Extract provided:

As you can see, problems with concurrency can lead to serious security issues from stolen money to data and memory corruption, system crashes, security bypasses, and code execution. Concurrency is everywhere. Whether processing financial records, files in S3 buckets, system logs, or content management systems, you need to be aware of how concurrent actions may introduce a security problem. I could dive into some other related topics here which I may do in the final book but for now you understand the importance of getting concurrency right, should you chose to implement a multi-threaded application.

You may have also noted that concurrency can be related to transactions, eventual consistency, pointers, and some of the other topics discussed in other posts. Software engineering is more than writing functional code. It involves understanding how your programming choices affect performance and security, stability, and the accuracy of your systems and applications. That requires an understanding of the moving parts that interact in your program and the implications of your implementation choices. All these topics are interrelated.

List of tasks:
a. According to the concurrency passage, what is software engineering more than?
b. Please turn the paragraph of the concurrency passage that begins "You may have also noted" into a short bulleted list that keeps its main facts.
c. Decide whether each statement agrees with the concurrency passage, answering yes or no and quoting the words that settle it:
(i) Concurrency problems can lead to system crashes.
(ii) Software engineering consists only of writing functional code.
(iii) Concurrency can be related to transactions.

Data section:
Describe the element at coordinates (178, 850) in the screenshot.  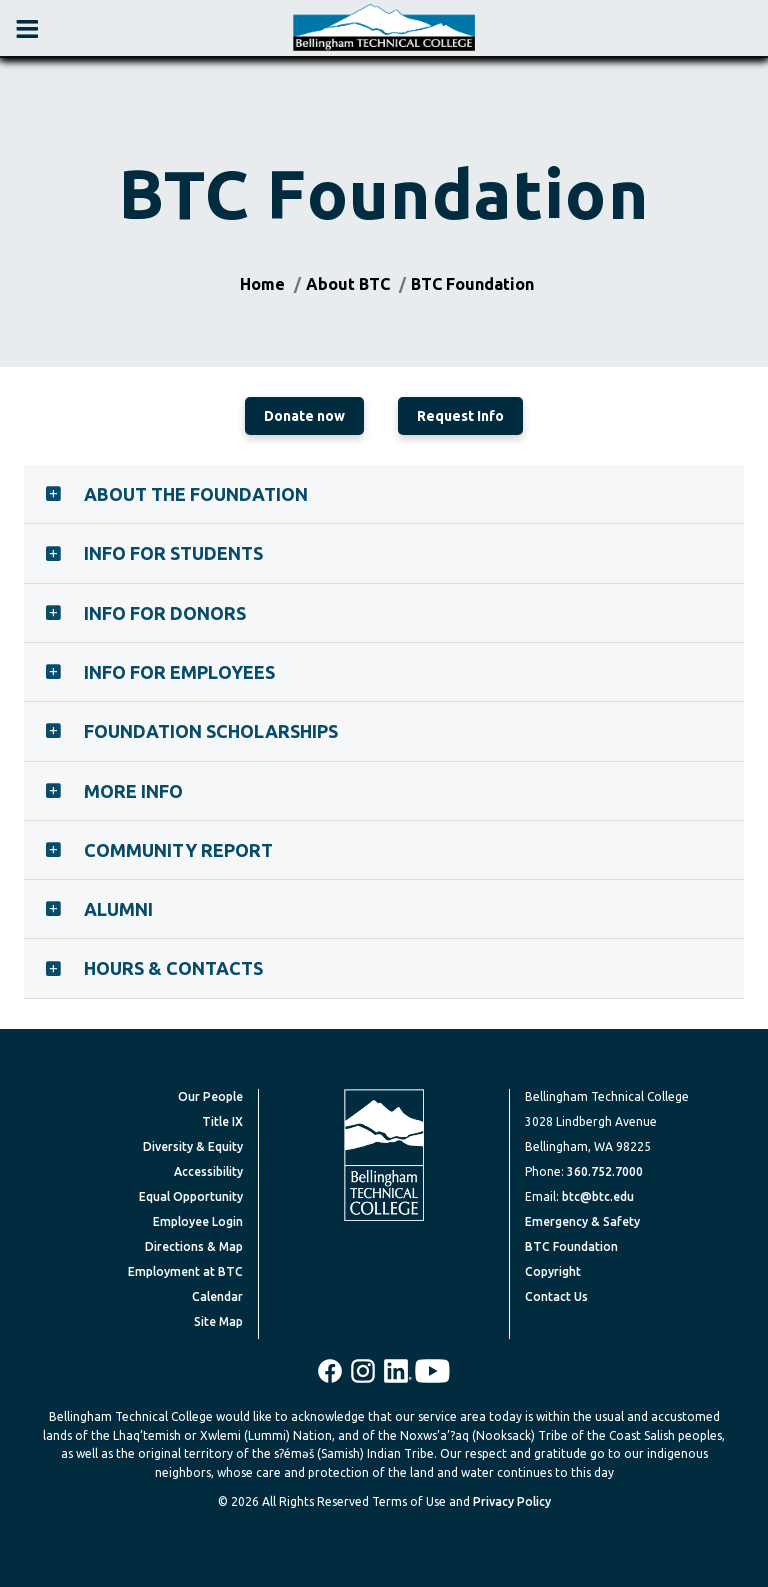
I see `Community Report` at that location.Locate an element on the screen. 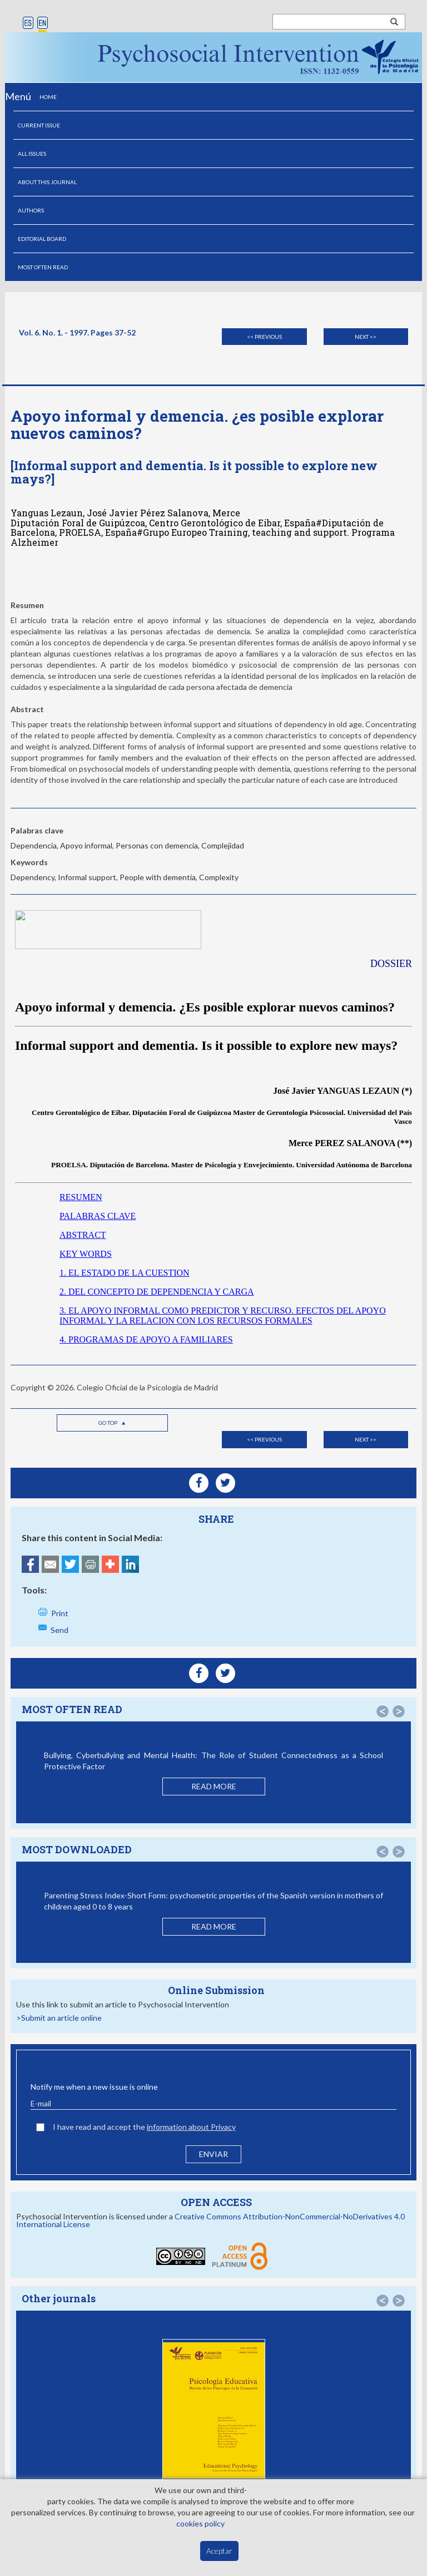  ALL ISSUES is located at coordinates (32, 153).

Solutions to the problems:
a. Writing functional code.

b.
- Concurrency can be related to transactions, eventual consistency, pointers and other topics from other posts.
- Software engineering is more than writing functional code.
- It involves understanding how programming choices affect performance, security, stability and the accuracy of systems and applications.
- That requires understanding the moving parts that interact in a program and the implications of implementation choices.
- All these topics are interrelated.

c.
(i) Yes: "problems with concurrency can lead to serious security issues from stolen money to data and memory corruption, system crashes"
(ii) No: "Software engineering is more than writing functional code."
(iii) Yes: "concurrency can be related to transactions"